In China, relatives often receive a patient’s cancer diagnosis before the patient, so, as next-of-kin, all Wang’s great-aunt had to do was not tell her sister. Wang’s grandmother lived with her sister in China, one son lived with his family in Japan, and another son, Wang’s father, lived in America with her and her mother. But there was a dilemma: the doctor had given her grandmother three months to live and the family had to figure out a way to see her without raising suspicion. (The dilemma about lying to her grandmother is another one, and best explained by the movie or by Wang herself, so I won’t cover it here.) So they moved up Wang’s cousin’s wedding by a year, and everyone reunited in China. Speeches were made, tears were shed, connections were reaffirmed and many, many hijinks ensued.
And then Wang turned that whole experience into a film.
Fittingly, it begins with the epigraph “based on an actual lie.” Throughout the movie, Wang powerfully realizes different family dynamics: parents and children raised in different cultures, brothers unsure of how to approach the mother they’ve spent their adult lives without, grandparents with their adult grandchildren, in-laws who don’t speak the same language, and more.
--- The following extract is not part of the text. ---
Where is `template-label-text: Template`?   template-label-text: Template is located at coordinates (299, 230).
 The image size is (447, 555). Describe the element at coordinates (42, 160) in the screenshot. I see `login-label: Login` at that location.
She shows a family spread across several countries together for the first time in a long time and trying to figure out what to do. It’s heartfelt and sorrowful and painful and also quite funny. Watch if you have the time to spare and listen to the This American Life if you don’t. It’s worth it.
— Fiona Stewart, Personal Essays Editor
The Lunchbox (Ritesh Batra, 2013)
Love is an elusive character to pin down, one that popular media rarely gets right. Once in a while, however, someone will make a film like The Lunchbox. Set against Mumbai and its dabbawalas, a tangled network of delivery men who transport hot lunches from the home to schools and offices, the love that transpires here is quiet and resilient, emerging where two lives of urban weariness intersect. Starring an intuitive yet devastating performance by the late Irrfan Khan, The Lunchbox endures as a Bollywood classic in every sense of the word.
— Anoushka Subbaiah, Fiction & Poetry Editor
The Florida Project (Sean Baker, 2017)
A good movie is marked not by its ability to capture the viewer in the moment, but by its capacity to leave them thinking about its content long after the ending credits have rolled. I first watched The Florida Project in 2017, and I haven’t stopped thinking about it since.
The Florida Project follows 6-year-old Moonee (Brooklynn Prince) who, despite living in poverty on the outskirts of Orlando’s Magic Kingdom, sees the world through rose-colored glasses. As viewers, we get a taste of her point of view through the captivating cinematography and saturated color scheme, which is juxtaposed with the heaviness of the narrative. It is this juxtaposition that makes the film so incredibly impactful—we can understand that amidst all her childhood wonder is a young girl afraid of what’s to come.
A perfect representation of both childhood wonder and worry, The Florida Project is a must-see.
— Ellie Tsapatsaris, Movies & TV Editor
Tangerines (Zaza Urushadze, 2013)
Georgian director Zaza Urushadze’s 2013 Tangerines is an intimate and, of course, topical portrayal of the absurdity of war; while its message is not exactly groundbreaking, its sheer humanity serves as an important reminder of how to treat conflict. The film’s hero, Ivo, is an Estonian tangerine farmer living in Georgia who is staying at his farm for the harvest despite an ongoing war (the 1992-93 war in Abkhazia between Russian-backed separatists and the Georgian government). As a battle occurs nearby, he nurses two soldiers of opposite affiliations, who vow to murder one another once they are healthy. Hijinks ensue. Although the story’s structure follows a relatively predictable arc, the sylvan setting foregrounds a genuinely touching human story, at times funny, occasionally philosophical, and always well-acted. Ivo in particular, played by Lembit Ulfsak, is perfect as the neutral party, a picture of weary stoicism and a mirror for the two belligerents’ best qualities to bounce off of. Tangerines is no longer than it needs to be—a clean, compact, well-executed film.